Le corps est au centre de la réflexion de Floryan Varennes. Envisagé comme un véritable objet d’étude, l’artiste en scrute le dehors comme le dedans. En ce sens, le vêtement, ce qui cache et ce qui orne le corps, est devenu un matériau de prédilection. Il travaille la présentation du corps en société : représentation, apparence, fonction, identification, appartenance. Ainsi, il active une série de dérivations plastiques générant différentes lectures du vêtement où le corps y est montré autrement.
Les références de Floryan Varennes sont plurielles, il puise notamment au cœur des mythologies (occidentales et extra-occidentales), des légendes ou encore des contes. De là, il procède à une hybridation des récits, des symboles et des figures. L’artiste cultive un intérêt particulier pour la période médiévale : détails des vêtements d’époque, accessoires, instruments de torture, armoiries, personnages, us et coutumes, mythes. Alors, les sirènes, les chevaliers ou encore les « gentes dames » nourrissent un imaginaire débridé et atemporel. Une sirène en tissu semble plonger dans le sol (Sirène, 2014). Formée à partir des pantalons d’infirmière de sa mère, l’artiste conjugue deux dimensions : le fantastique et le réalisme. La sirène et l’infirmière ont un point commun, elles incarnent à la fois le fantasme et le trouble. La sirène, femme-poisson, peut effrayer par son caractère monstrueux ; l’infirmière, la femme au travail, est quotidiennement confrontée aux corps, vivants et morts. Floryan Varennes transforme l’idée du merveilleux en intégrant l’expérience de ses proches. À partir des chemises de son père, il donne forme à une colonne (Collets montés, 2012). Tout comme les pantalons de sa mère, les chemises ont été portées, elles sont chargées d’un vécu, d’une mémoire. La colonne, élevée couche par couche, traduit une temporalité, la stratification d’une vie. La mythologie personnelle tutoie d’autres mythologies pour donner naissance à de nouvelles figures hybrides et critiques.

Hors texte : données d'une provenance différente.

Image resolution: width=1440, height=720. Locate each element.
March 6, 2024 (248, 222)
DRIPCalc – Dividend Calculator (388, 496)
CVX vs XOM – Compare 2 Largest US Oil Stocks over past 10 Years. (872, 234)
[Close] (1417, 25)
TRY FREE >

Propagation (2012) est une explosion de cravates. L’œuvre, volume graphique, procède à une déconstruction de l’autoritaire masculine. La cravate, accessoire masculin normé, tend ici vers l’accident, l’anormal. Une violence sourde s’installe.

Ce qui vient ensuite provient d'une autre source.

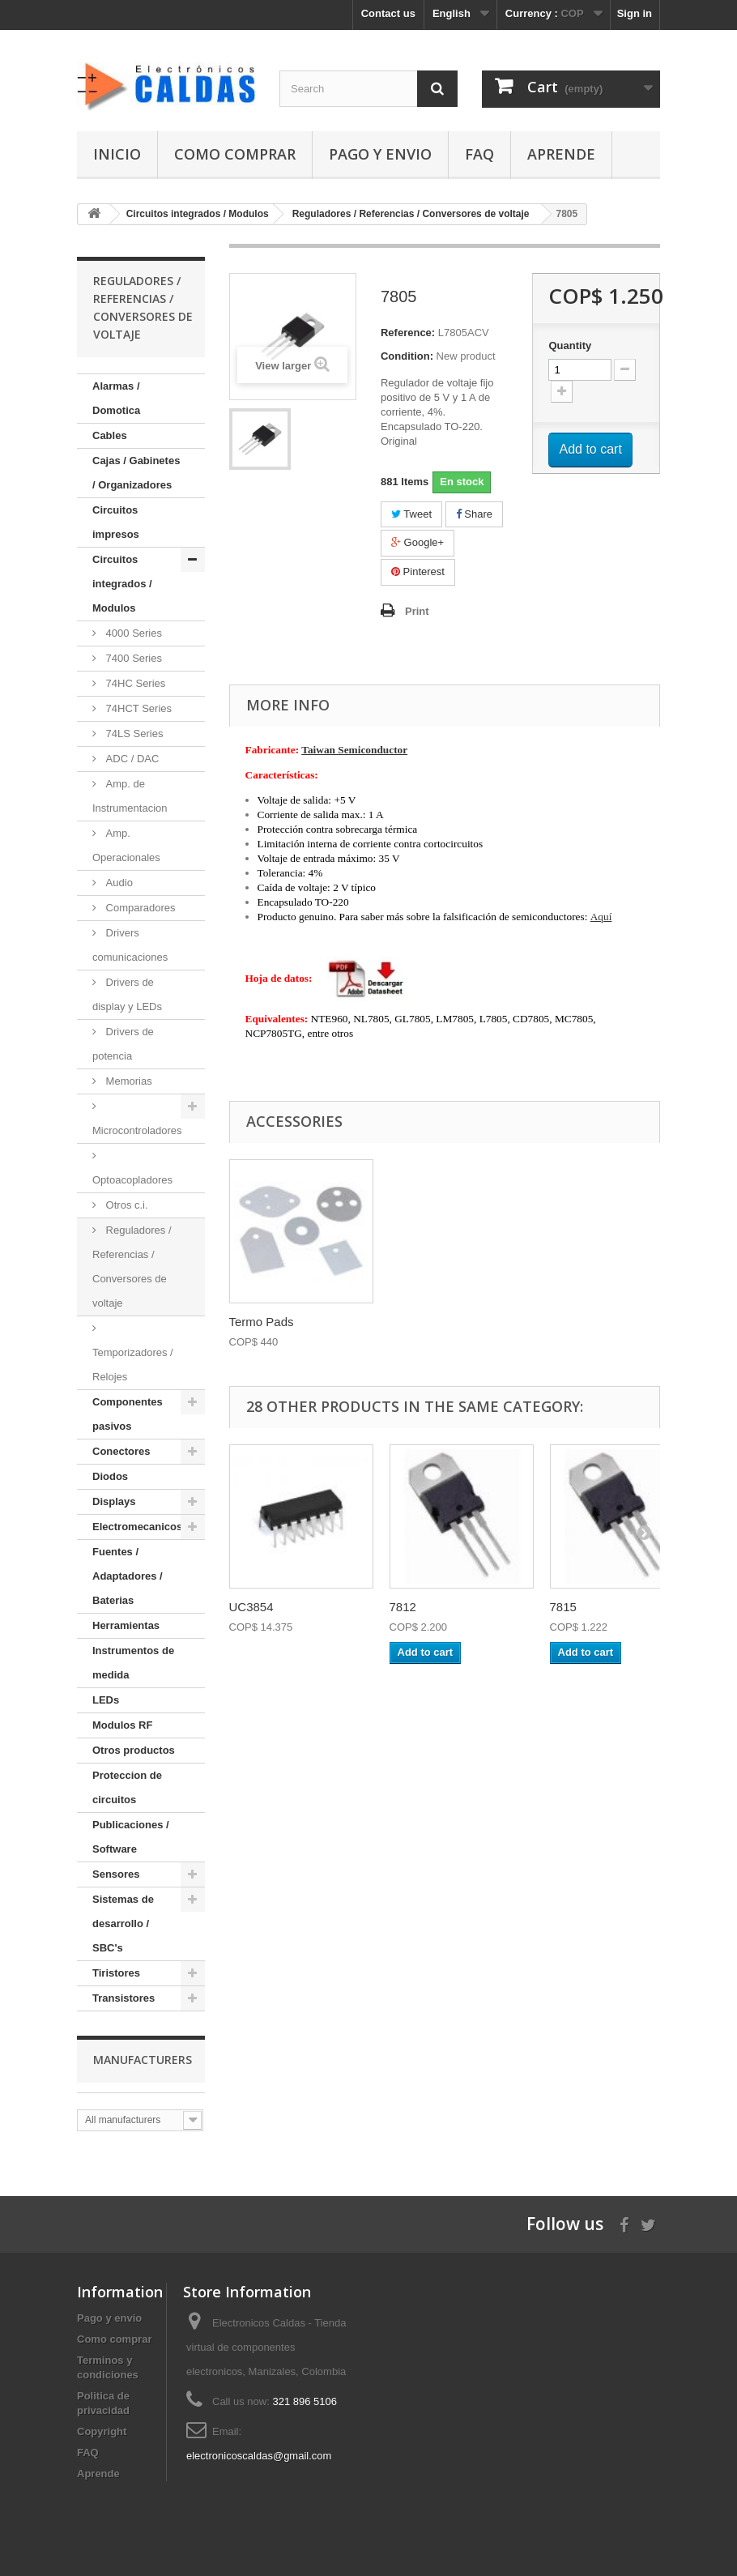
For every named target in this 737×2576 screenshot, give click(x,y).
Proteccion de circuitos (127, 1787)
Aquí (601, 917)
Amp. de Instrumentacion (130, 796)
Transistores (123, 1998)
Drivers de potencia (123, 1044)
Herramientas (126, 1625)
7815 (563, 1607)
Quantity (569, 345)
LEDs (105, 1700)
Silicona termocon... (282, 1322)
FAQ (479, 154)
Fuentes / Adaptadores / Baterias (127, 1576)
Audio (118, 882)
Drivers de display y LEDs (127, 994)
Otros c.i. (125, 1205)
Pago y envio (380, 154)
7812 (403, 1607)
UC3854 (251, 1607)
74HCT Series (137, 708)
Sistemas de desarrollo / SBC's (123, 1923)
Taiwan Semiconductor (354, 750)
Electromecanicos (137, 1526)
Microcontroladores (137, 1130)
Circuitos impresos (115, 522)
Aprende (561, 154)
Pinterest (418, 571)
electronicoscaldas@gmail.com (258, 2456)
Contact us (388, 13)
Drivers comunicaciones (130, 945)
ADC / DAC (131, 759)
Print (417, 611)
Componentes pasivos (127, 1414)
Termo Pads (422, 1322)
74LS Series (133, 733)
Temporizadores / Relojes (132, 1364)
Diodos (110, 1476)
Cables (109, 435)
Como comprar (235, 154)
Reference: (408, 332)
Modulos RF (122, 1725)
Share (474, 514)
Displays (113, 1501)
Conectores (121, 1451)
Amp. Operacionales (126, 845)
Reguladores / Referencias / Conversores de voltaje (132, 1266)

Le vêtement vidé du corps en devient sa trace. L’enveloppe de tissu véhicule des rapports dichotomiques qui traversent la pratique de Floryan Varennes. Il combine la présence et l’absence, le féminin et le masculin, le merveilleux et l’effroi, le réel et le fantastique, le passé et le présent, la mémoire et l’oubli. Une manche de chemise blanche est isolée au mur (Réminiscence – 2013). En nous approchant, nous constatons qu’elle est bourrée d’aiguilles de couture. Fasciné par les techniques de tortures actives au Moyen-âge, l’artiste en retient l’essence. Les corps sont amputés, écartelés, piqués. Ils peuvent également être décapités : si la tête a disparu, le col de la chemise erre sur le sol, tandis que des réseaux de perles noires s’en échappent (Ruine Echancrée – 2013/2014). Pendus dans l’espace d’exposition, des cintres munis de longues tiges d’acier semblent flotter (7 – 2013). Figures énigmatiques, les portes-vêtements perdent leur fonction pour adopter une attitude étrange, voire dérangeante. L’absence est troublante. Le malaise se poursuit avec une œuvre comme Mandorles (2014) où les cols de vestes masculines sont présentés tels des poignards tournés vers le bas.
La symbolique des formes et les rapports établis entre les matériaux favorisent un aller-retour constant entre les genres. Du masculin vers le féminin, et inversement, le dialogue est densifié. En jonglant avec les archétypes, les dichotomies et les métaphores, Floryan Varennes établit une réflexion sur le genre, du moins la réception et la compréhension de ses habits. Ses choix matériaux, costumes d’homme (veste, chemise, cravate) ou pantalons d’infirmière, impliquent une symbolique forte quant à la complexité des rapports entre les hommes et les femmes. Plus largement, l’artiste travaille les questions d’identités : sociales, culturelles, genrées et sexuelles. Il propose une traduction de son expérience personnelle, intégrant alors l’héritage du slogan mythique personal is political.